◆ **To do**
Extract from the text on Henry Morgentaler, word for word, the passage running from "He rejects the" up to and including "one every year.".

◆ **Text for analysis**
He gave interviews and even allowed TV news crews to film. He claimed that access to abortion was a simple matter of human rights. It didn’t take long before his first arrest. He was acquitted by a jury several times, but the Quebec Court of Appeal overturned that acquittal and sentenced him to prison where he served 10 months at Bordeaux in Montreal.

Eventually, the law changed so that a jury acquittal could no longer be overturned on appeal. There would be many more arrests; two more jury acquittals, eight raids on his clinics, one firebombing, and massive legal bills. Then, on January 28th 1988, the greatest day of his life (as he puts it) – the Supreme Court of Canada struck down Canada’s abortion law. The law required a woman who wanted an abortion

to appeal to a three-doctor hospital abortion committee and on that day, it was declared unconstitutional. It was a victory for Morgentaler and all those who supported him.He said, “Finally, we have freedom of reproduction in this country,” he said.

He also called it a “victory for women, common sense and justice”. The ruling of the Supreme Court did not specifically give the right of abortion to women who wanted it. It tossed out the federal law that regulated it which made it like any other medical procedure that is governed by the laws of the Canada Health Act. One of the principles of this act is equal access. That is what Henry Morgentaler is still fighting for.

Seventeen years after the Supreme Court ruling, some obstacles concerning this political issue still remain in many parts of the country.He is still battling some provincial governments that don’t pay for abortions in private clinics (he now has eight across the country) – still railing against those who, in his view, throw roadblocks in the way of women who seek to end unwanted pregnancies. He remains on alert for anything that would further threaten the access that he fought so long to achieve, well aware that abortion foes are vocal and have the ear of many politicians. Many say that this legacy is not one to be celebrated. However, Morgentaler makes no apologies.

He rejects the view that an embryo is a baby as well as the fact that ending a pregnancy is ending a life. He feels that just as a blueprint is not a building and an egg is not a chicken, an embryo isn’t a

human life. Religious figures and opponents say they will continue to pray for him; others say they'll continue to fight against him. Almost four decades after Dr. Henry Morgentaler first brought up the controversial matter of legal abortions, more than 100,000 Canadian women get one every year.

Almost a fifth of them take place in his clinics.

◆ **Data**
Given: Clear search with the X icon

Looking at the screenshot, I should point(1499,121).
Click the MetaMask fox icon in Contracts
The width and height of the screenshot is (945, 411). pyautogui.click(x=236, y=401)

◆ **Task solution**
He rejects the view that an embryo is a baby as well as the fact that ending a pregnancy is ending a life. He feels that just as a blueprint is not a building and an egg is not a chicken, an embryo isn’t a

human life. Religious figures and opponents say they will continue to pray for him; others say they'll continue to fight against him. Almost four decades after Dr. Henry Morgentaler first brought up the controversial matter of legal abortions, more than 100,000 Canadian women get one every year.